Look through the material below and copy exactly the lines from the line with "This screenshot has height=573, width=1036." to the line with "Open the sunglasses", those two lines included.

DATA SHOWN
------------------------------------------------
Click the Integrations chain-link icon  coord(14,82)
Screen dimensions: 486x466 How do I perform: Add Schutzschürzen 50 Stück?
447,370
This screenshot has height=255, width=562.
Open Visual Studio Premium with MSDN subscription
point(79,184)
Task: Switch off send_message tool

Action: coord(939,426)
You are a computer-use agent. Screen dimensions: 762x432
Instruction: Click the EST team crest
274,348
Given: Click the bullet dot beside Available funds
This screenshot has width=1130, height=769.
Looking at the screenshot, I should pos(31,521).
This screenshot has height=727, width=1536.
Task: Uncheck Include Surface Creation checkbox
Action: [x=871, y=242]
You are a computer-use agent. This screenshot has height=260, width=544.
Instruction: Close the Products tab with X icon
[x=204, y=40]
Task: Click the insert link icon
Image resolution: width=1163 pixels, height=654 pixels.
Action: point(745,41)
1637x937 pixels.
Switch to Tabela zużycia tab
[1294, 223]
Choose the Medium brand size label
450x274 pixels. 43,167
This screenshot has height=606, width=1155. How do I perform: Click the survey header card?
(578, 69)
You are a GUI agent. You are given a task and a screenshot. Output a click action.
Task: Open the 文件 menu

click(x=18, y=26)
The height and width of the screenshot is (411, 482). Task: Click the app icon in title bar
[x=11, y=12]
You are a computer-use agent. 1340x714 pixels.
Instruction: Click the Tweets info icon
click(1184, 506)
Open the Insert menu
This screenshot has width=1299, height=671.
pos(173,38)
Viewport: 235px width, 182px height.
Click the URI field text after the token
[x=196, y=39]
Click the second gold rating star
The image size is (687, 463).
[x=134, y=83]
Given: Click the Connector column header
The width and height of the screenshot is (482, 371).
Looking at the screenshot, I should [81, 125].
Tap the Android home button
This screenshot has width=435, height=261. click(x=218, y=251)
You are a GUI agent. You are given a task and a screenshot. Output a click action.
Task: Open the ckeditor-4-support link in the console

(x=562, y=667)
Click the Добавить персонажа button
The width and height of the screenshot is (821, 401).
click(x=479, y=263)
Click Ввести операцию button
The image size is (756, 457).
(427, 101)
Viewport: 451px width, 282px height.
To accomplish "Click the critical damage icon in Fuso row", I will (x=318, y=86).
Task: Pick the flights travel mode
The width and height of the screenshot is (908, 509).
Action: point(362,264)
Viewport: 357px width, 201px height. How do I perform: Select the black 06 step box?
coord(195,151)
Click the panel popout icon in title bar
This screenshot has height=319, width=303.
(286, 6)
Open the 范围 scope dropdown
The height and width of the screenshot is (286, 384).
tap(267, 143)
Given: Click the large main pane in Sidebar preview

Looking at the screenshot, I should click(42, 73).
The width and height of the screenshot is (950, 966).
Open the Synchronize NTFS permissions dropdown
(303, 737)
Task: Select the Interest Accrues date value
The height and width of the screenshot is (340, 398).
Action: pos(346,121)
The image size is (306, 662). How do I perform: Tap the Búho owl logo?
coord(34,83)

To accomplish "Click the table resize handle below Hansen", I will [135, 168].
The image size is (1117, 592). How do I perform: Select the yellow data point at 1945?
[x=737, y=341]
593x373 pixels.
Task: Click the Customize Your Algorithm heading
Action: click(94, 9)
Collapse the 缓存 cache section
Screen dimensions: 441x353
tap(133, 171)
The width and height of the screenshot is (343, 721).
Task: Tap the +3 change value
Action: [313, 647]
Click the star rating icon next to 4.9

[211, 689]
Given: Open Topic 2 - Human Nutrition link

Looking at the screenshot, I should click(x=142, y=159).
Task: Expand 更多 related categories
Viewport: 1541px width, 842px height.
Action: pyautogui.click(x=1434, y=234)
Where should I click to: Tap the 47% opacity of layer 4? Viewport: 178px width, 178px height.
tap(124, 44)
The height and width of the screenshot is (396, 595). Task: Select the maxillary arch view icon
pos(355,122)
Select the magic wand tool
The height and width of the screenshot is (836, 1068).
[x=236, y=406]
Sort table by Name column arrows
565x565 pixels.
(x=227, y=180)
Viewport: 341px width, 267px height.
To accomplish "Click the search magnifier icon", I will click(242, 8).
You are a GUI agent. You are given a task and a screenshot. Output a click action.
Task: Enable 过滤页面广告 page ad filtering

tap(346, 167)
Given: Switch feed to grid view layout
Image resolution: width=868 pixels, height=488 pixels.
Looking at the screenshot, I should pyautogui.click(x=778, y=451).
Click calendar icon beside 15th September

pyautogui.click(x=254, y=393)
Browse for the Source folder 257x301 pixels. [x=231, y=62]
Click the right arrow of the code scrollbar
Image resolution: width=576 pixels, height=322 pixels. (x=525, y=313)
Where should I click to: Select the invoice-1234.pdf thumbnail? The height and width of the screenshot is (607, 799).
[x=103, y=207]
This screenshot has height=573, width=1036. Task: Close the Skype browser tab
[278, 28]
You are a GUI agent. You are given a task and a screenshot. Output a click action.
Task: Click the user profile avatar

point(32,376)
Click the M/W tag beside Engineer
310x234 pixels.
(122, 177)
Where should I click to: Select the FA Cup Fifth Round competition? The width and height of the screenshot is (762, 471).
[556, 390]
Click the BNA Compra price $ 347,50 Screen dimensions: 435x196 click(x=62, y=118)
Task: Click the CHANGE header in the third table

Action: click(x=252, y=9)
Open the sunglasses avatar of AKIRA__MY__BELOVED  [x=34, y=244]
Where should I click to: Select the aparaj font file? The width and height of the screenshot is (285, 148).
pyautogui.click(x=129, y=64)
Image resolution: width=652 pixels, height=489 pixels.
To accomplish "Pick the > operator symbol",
------------------------------------------------
RESPONSE
This screenshot has height=573, width=1036. Task: Close the Skype browser tab
[278, 28]
You are a GUI agent. You are given a task and a screenshot. Output a click action.
Task: Click the user profile avatar

point(32,376)
Click the M/W tag beside Engineer
310x234 pixels.
(122, 177)
Where should I click to: Select the FA Cup Fifth Round competition? The width and height of the screenshot is (762, 471).
[556, 390]
Click the BNA Compra price $ 347,50 Screen dimensions: 435x196 click(x=62, y=118)
Task: Click the CHANGE header in the third table

Action: click(x=252, y=9)
Open the sunglasses avatar of AKIRA__MY__BELOVED  [x=34, y=244]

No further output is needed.